As the president of NBC Universal, Zucker coddled Trump and treated him like a TV star as big as Jennifer Aniston. Later, as the boss of CNN, Zucker pumped him up as a Republican candidate in the early days of his run, airing his rallies live as “breaking news” events before the two had an ugly falling-out. As for Burnett, Trump was an important cog in his reality TV empire, and the two operated as one entity, splitting profits from the show. Even now, it’s hard to know where the mirage of him began and where it ended: Was Trump a self-creation, or made for TV by Burnett?

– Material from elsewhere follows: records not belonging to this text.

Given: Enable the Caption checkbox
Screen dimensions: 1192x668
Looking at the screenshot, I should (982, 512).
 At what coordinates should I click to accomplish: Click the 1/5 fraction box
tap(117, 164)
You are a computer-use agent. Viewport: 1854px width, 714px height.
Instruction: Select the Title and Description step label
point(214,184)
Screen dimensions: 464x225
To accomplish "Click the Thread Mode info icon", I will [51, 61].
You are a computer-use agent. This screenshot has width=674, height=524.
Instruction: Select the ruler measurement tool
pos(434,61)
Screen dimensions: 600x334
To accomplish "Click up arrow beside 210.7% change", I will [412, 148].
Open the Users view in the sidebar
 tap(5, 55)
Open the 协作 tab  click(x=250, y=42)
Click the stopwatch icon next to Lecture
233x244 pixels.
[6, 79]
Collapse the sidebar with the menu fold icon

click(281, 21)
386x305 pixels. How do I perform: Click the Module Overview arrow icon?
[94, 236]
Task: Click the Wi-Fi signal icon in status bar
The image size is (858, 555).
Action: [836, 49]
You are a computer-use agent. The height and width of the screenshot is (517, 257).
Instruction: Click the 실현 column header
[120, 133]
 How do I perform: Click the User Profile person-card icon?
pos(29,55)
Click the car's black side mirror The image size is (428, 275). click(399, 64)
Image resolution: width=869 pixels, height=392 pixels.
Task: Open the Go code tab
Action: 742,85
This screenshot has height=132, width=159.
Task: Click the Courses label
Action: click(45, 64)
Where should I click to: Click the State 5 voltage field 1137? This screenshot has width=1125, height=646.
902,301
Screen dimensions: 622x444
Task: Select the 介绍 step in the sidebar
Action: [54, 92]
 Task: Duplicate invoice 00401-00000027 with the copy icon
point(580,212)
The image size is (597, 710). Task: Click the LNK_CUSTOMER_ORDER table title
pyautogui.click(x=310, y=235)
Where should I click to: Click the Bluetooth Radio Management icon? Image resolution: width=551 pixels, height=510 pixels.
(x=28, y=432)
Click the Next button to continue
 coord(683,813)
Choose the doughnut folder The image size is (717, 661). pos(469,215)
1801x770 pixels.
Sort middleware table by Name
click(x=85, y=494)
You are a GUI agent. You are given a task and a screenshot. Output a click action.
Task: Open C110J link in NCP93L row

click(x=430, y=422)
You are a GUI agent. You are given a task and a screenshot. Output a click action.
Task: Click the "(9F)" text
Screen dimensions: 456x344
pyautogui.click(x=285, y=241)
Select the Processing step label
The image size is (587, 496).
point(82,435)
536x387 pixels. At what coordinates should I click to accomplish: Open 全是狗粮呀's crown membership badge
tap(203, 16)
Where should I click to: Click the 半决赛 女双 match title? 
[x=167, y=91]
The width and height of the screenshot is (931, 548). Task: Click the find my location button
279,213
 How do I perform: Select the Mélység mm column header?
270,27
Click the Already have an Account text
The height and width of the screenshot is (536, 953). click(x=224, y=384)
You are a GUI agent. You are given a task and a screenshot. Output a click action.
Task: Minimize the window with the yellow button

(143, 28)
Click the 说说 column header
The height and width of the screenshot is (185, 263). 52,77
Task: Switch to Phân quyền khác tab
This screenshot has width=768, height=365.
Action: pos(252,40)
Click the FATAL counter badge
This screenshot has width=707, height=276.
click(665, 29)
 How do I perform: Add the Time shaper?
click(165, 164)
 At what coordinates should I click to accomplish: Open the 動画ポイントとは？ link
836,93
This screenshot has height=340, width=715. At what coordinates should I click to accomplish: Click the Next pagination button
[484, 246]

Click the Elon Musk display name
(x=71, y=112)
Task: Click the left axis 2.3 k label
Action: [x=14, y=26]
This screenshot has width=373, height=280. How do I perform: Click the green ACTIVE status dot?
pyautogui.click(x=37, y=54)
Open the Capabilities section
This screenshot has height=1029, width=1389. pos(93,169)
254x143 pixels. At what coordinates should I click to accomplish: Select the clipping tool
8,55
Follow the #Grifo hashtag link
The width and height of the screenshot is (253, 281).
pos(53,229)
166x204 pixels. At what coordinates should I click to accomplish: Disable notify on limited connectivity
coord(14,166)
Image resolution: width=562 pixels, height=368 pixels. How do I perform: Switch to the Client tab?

Trump suddenly gets quiet, revealing something that he’s never said before. “Maybe I wouldn’t have run if I didn’t do ‘The Apprentice,’” Trump says. “You know, that’s a little bit of a different thing. I might not have run.”

Ramin Setoodeh is co-editor in chief of Variety and the author of “Ladies Who Punch: The Explosive Inside Story of ‘The View.’” He previously worked as a senior writer for Newsweek and the Daily Beast. “Apprentice in Wonderland” will be released June 18.